Pseudobulk DGE

[jennapappalardo]

Hello! I'm interested in doing pseudobulk differential expression analysis to get sample-level rather than cell-level statistics for single-cell data. I was wondering what the rationale is for adding counts for cells and then normalizing the data rather than normalizing data at the single-cell level and then combining. I initially assumed pseudobulk would be done on data normalizing on a per-cell level to reduce cellular variability before combining.

Thanks so much! Jenna

[LTLA]

Nothing too complicated.

The theoretical reason is that the addition of counts is a more accurate representation of an actual bulk experiment, where you're just pooling the transcripts from all cell types regardless of their total RNA content. For example, if we had a bulk sample with equal numbers of cells from two types, but one type of cell had higher RNA content, the bulk sample would have a greater contribution of RNA from that larger cell type. Whether this is desirable or not is up for debate, but the pseudo-bulk process just replicates this effect by adding the counts directly rather than performing any normalization for library size on a per-cell level.
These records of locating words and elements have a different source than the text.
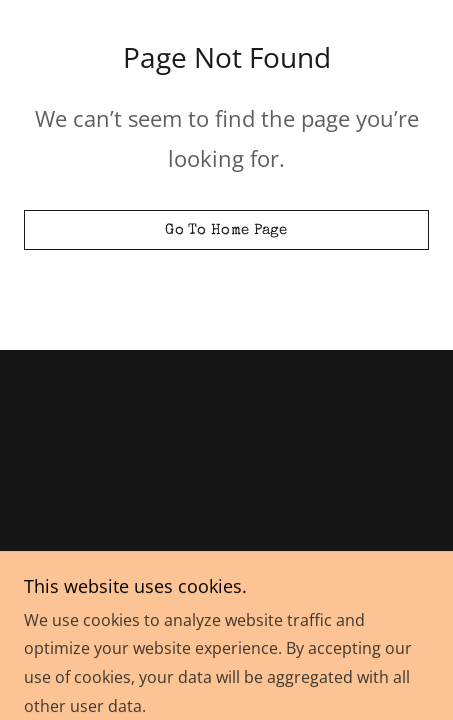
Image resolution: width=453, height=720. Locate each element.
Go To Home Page (226, 230)
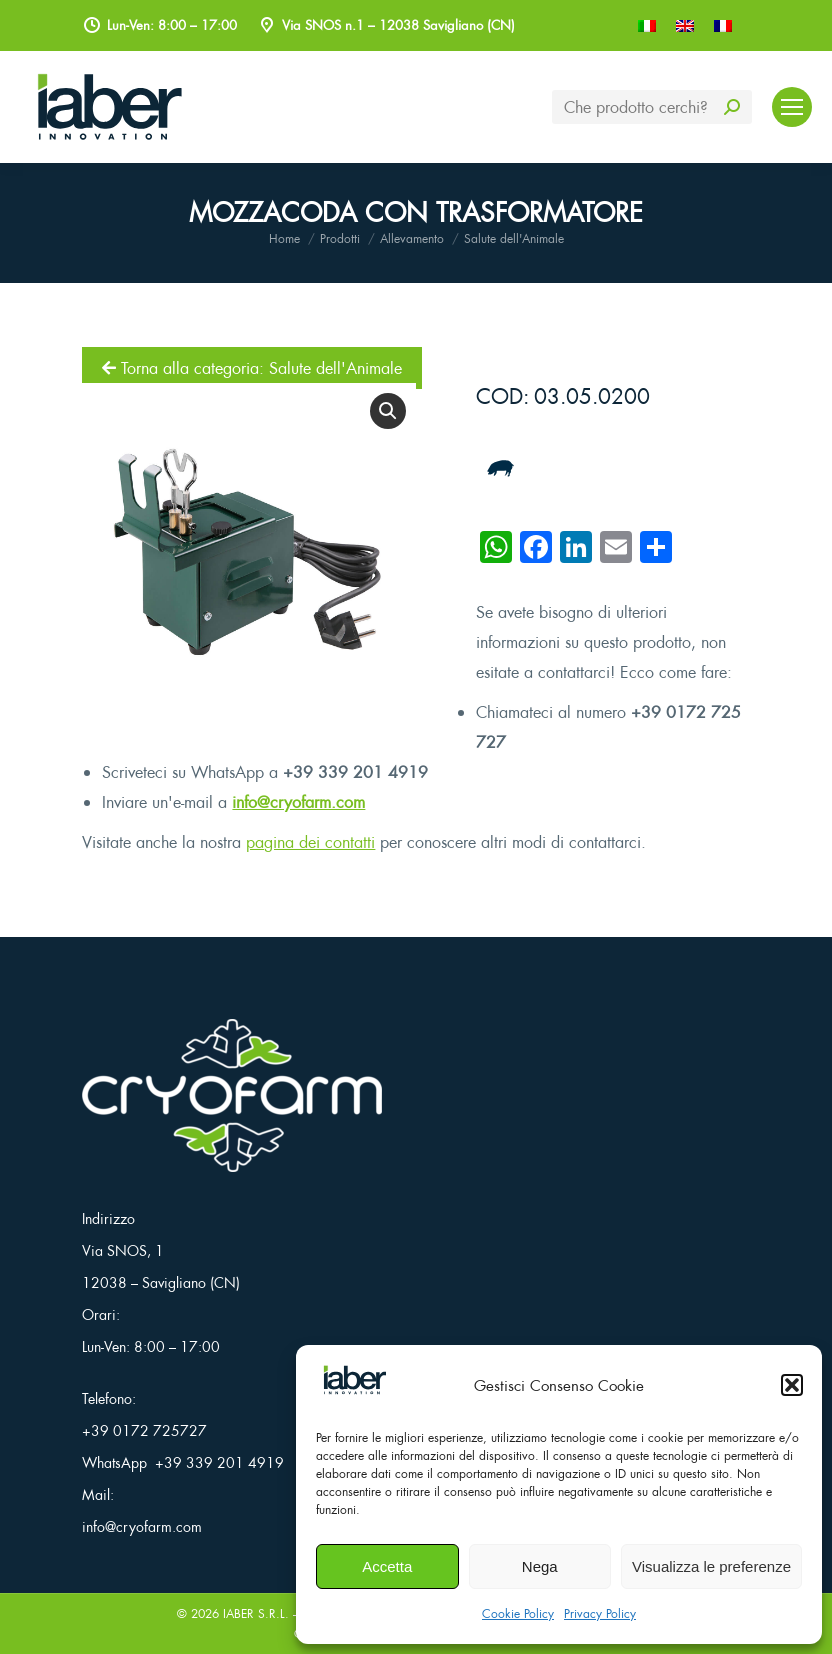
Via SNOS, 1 (123, 1250)
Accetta (387, 1566)
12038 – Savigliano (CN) (161, 1282)
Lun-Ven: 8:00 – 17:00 (151, 1346)
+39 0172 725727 (144, 1430)
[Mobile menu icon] (792, 107)
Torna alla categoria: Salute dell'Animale (252, 368)
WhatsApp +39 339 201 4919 (183, 1462)
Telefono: (109, 1398)
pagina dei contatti (310, 842)
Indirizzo (108, 1218)
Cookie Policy (518, 1613)
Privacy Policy (600, 1613)
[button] (792, 1385)
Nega (540, 1566)
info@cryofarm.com (298, 802)
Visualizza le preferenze (711, 1566)
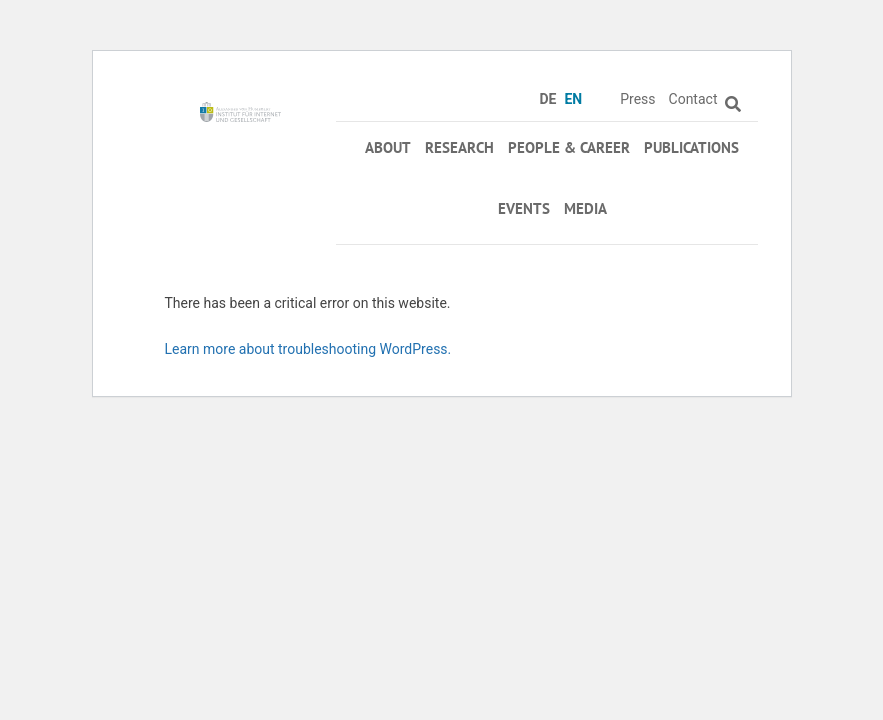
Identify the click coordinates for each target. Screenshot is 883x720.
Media (585, 208)
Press (637, 99)
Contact (693, 99)
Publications (691, 147)
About (388, 147)
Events (524, 208)
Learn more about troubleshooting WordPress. (308, 349)
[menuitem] (551, 99)
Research (459, 147)
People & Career (569, 147)
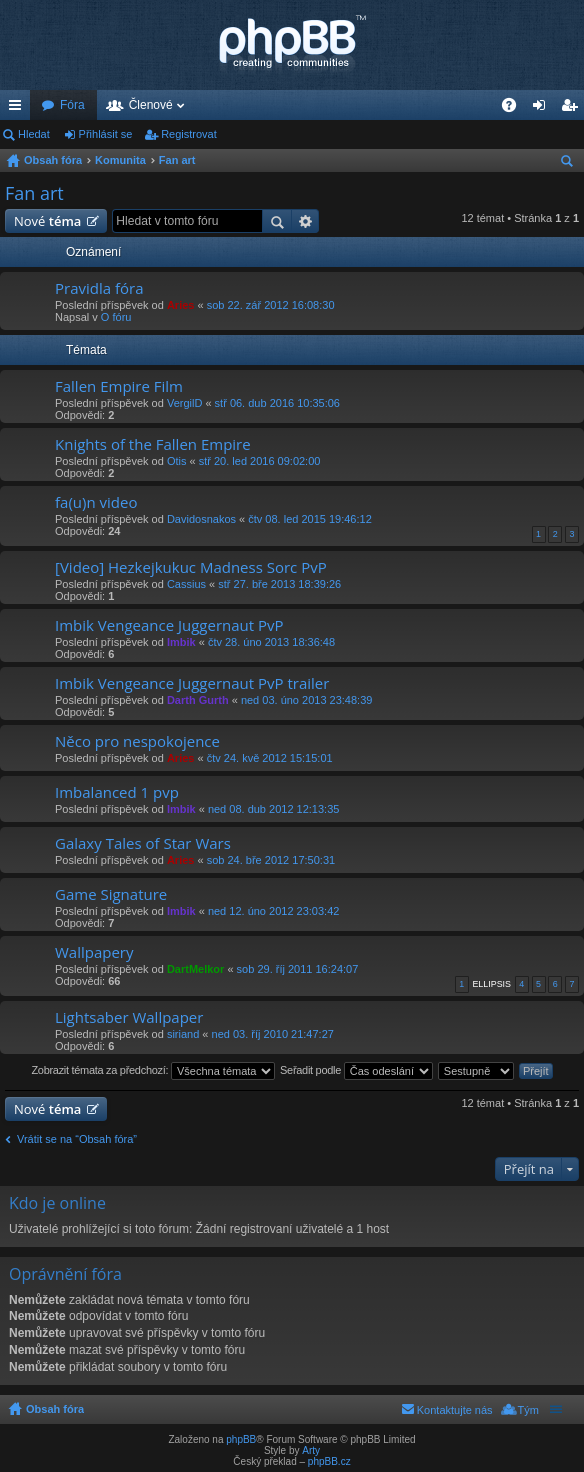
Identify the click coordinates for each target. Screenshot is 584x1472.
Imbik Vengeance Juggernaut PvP (169, 625)
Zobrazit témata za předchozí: (153, 1071)
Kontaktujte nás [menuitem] (455, 1410)
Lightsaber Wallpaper (129, 1017)
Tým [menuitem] (528, 1410)
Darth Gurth (198, 700)
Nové (47, 221)
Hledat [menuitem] (569, 164)
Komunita (120, 160)
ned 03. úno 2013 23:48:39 (307, 700)
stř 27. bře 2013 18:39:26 (279, 584)
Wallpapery (94, 952)
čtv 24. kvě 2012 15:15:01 (270, 758)
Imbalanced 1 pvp (117, 792)
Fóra (72, 105)
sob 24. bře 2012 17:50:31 (271, 860)
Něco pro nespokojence (137, 741)
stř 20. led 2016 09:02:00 (260, 461)
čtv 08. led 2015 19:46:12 (310, 519)
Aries (181, 305)
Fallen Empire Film (119, 386)
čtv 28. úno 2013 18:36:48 (271, 642)
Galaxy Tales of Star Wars (143, 843)
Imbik (181, 642)
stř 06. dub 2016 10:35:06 (277, 403)
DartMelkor (195, 969)
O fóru (116, 317)
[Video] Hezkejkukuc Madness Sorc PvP (191, 567)
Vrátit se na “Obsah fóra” (77, 1139)
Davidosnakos (201, 519)
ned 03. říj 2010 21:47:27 (273, 1034)
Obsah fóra (53, 160)
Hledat (34, 134)
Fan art (177, 160)
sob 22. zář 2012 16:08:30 (271, 305)
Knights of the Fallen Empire (153, 444)
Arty (311, 1450)
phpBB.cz (329, 1461)
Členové (151, 105)
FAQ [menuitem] (515, 109)
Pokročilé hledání (305, 221)
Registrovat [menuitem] (573, 109)
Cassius (186, 584)
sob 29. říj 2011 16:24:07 (298, 969)
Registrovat (189, 134)
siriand (183, 1034)
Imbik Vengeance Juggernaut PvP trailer (192, 683)
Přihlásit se (106, 134)
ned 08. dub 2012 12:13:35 (274, 809)
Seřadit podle (356, 1071)
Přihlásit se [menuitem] (543, 109)
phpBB (241, 1439)
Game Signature (111, 894)
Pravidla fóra (99, 288)
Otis (177, 461)
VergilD (184, 403)
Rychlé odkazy (19, 109)
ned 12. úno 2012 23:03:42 (274, 911)
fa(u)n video (96, 502)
The practical reasons are that (i) downstream tools like edgeR and friends work best with counts, rather than a sum of normalized values that probably won't recapitulate the mean-variance relationship properly; and (ii) it's just easier to sum counts and not have to worry about how to normalize them beforehand.

[jennapappalardo]

That makes sense, thanks so much for the quick answer!

[LTLA]

For an extra bonus:

It's not always clear that normalization will actually reduce the variability of the sum. For example:

set.seed(13579)

# 100 cells with a range of size factors
ncells <- 100
sf <- 2^rnorm(ncells, sd=2)
sf <- sf/mean(sf)

# Simulating 1000 pseudo-bulk samples, summed with and without scaling. 
iterations <- 1000
collected.raw <- collected.norm <- numeric(iterations)
for (i in seq_len(iterations)) {
    y <- rnbinom(ncells, mu=sf, size=10)
    collected.raw[[i]] <- sum(y)
    collected.norm[[i]] <- sum(y/sf)
}

# Computing the dispersion, according to edgeR
# (assuming that no normalization across samples is necessary).
library(edgeR)
design <- matrix(1, iterations)
offset <- numeric(iterations) 
estimateDisp(rbind(collected.raw), design=design, offset=offset)$common
## [1] 0.003879769
estimateDisp(rbind(collected.norm), design=design, offset=offset)$common
## [1] 0.04159851

This is because, when counts for cells with small sf get scaled up, the normalized values inflate the variance of the sum - remember, scaling up a count will increase the variance by the square of the scaling factor.

[jennapappalardo]

That's a really great point! Thanks so much!